Attacks on transgender people 

Tennessee leads the country in anti-LGBTQ2S legislation. Fourteen new bills are already signed into law, ranging from the criminalization of drag performances to cutting off gender-affirming medical care for trans youth.

The stoking of hatred and bigotry, which has been described as a “trans panic,” is a tactic in the arsenal of fascist proponents, regardless of their names — whether you call them Christian nationalists, white supremacists, TERFs, neo- or not-so-neo Nazis, or the election campaigns of Donald Trump and Ron DeSantis.  

The intent is to sow division and divert attention from unemployment, low wages, inflation, imperialist war and climate catastrophe.  

The outcome is too often death for transgender people. According to a study done by the Williams Institute at UCLA Law, trans people are four times more likely to experience violent victimization. Lack of access to gender-affirming care has been shown to sharply increase suicide rates among trans youth.

The far right was quick to seize on the recent Nashville school shooting, allegedly carried out by a trans man, pumping up false narratives despite the fact that the overwhelming majority of mass shooters in the U.S. are cisgender. 

The war on trans people, the reversal of women’s reproductive rights, and the continuous attacks on any vestige of democratic rights for Black and Brown people are linked to the decay of monopoly capitalism. 

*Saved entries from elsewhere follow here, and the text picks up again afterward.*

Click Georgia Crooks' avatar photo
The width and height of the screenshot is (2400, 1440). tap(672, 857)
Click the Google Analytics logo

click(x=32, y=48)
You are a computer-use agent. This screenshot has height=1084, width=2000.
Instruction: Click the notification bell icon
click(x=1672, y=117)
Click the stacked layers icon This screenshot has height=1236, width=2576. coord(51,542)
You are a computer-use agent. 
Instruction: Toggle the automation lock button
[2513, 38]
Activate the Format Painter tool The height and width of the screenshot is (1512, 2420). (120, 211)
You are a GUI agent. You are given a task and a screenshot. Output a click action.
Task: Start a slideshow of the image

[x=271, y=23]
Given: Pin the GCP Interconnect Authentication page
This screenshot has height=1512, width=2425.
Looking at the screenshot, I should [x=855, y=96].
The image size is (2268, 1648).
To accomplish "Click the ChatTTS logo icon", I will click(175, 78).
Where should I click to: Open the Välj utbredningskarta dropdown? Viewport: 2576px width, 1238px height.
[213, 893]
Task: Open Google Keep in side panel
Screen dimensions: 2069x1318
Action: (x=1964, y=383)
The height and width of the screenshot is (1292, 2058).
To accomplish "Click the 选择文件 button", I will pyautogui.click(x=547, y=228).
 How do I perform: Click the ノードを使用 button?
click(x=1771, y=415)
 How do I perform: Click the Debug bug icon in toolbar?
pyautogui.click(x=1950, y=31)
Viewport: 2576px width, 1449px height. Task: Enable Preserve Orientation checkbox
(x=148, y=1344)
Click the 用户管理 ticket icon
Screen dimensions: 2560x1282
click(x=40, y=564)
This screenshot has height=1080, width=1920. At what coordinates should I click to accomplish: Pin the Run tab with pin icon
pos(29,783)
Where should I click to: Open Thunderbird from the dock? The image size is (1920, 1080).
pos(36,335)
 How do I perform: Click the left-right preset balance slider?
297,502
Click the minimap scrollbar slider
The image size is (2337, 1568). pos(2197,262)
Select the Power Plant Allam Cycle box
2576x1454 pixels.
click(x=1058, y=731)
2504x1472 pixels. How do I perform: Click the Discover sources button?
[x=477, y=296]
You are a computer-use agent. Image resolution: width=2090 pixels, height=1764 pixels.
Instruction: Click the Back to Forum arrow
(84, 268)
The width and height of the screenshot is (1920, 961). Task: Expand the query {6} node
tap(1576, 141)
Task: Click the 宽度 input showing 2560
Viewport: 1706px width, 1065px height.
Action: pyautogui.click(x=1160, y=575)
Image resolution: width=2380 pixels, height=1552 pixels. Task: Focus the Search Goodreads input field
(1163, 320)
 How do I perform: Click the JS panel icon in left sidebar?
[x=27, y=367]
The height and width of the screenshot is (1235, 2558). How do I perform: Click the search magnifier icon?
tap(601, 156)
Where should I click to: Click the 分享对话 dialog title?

This agenda is ultimately aimed at crushing workers’ rights broadly and is both linked to and intensified by imperialist war.

Dr. Walter Rodney, author of “How Europe Underdeveloped Africa,” explained it best: “Fascism is a deformity of capitalism. It heightens the imperialist tendency towards domination, which is inherent in capitalism, and it safeguards the principle of private property. 

“At the same time, fascism immeasurably strengthens the institutional racism already bred by capitalism, whether it be against Jews (as in Hitler’s case) or against African peoples (as in the ideology of Portugal’s Salazar and the leaders of South Africa). 

“Fascism reverses the political gains of the bourgeois democratic system such as free elections, equality before the law, and parliaments; it also extols authoritarianism and the reactionary union of the church with the state.”

Democratic establishment unwilling to fight

Tennessee is not an outlier. This has been part of the strategy of the right-wing since Jan. 6, 2021, and earlier. The far-rightists have buried themselves in local campaigns, conspiring to overturn voting rights, and in areas that they feel are strategic, systematically rolling back LGBTQ2S, women’s, and workers’ gains. 

The war on “woke” culture has been their noisy battle cry. Social media algorithms and the capitalist-dominated Internet have spread their message far and wide.

The cynical response of the mainstream Democratic Party establishment is to not-so-surreptitiously send aid to the farthest fringe right-wing candidates, based on the dubious strategy that the further right the candidate, the easier for Democratic candidates to win. 

A prime example is Maryland, where the Democratic Governors Association spent more than $1.16 million on TV ads for QAnon conspiracist candidate Dan Cox to beat mainstream Republican Kelly Schultz in the primaries. 

Democratic Party leaders have used abortion rights as a political football. Rather than organizing a furious fight in defense of reproductive rights, their preference is to kick it down the road to use as an electoral asset. Now they are using the same playbook as LGBTQ2S rights are stripped away.

Regardless of electoral outcomes, it is a dangerous strategy that gives the far right a broader platform to spread its ideology and, even more importantly, to organize and strengthen itself.  And it immediately hurts workers and the poor, particularly the most oppressed, whose lives hinge on gains lost to the right. Further, it engenders confusion and apathy in the population.   

It will take independent, in-your-face mass action to push these rats back into the sewer.  

Every struggle, especially those of the most oppressed, for the basic democratic right to vote deserves full action and support of those fighting for the working class – particularly those who consider themselves revolutionary socialists.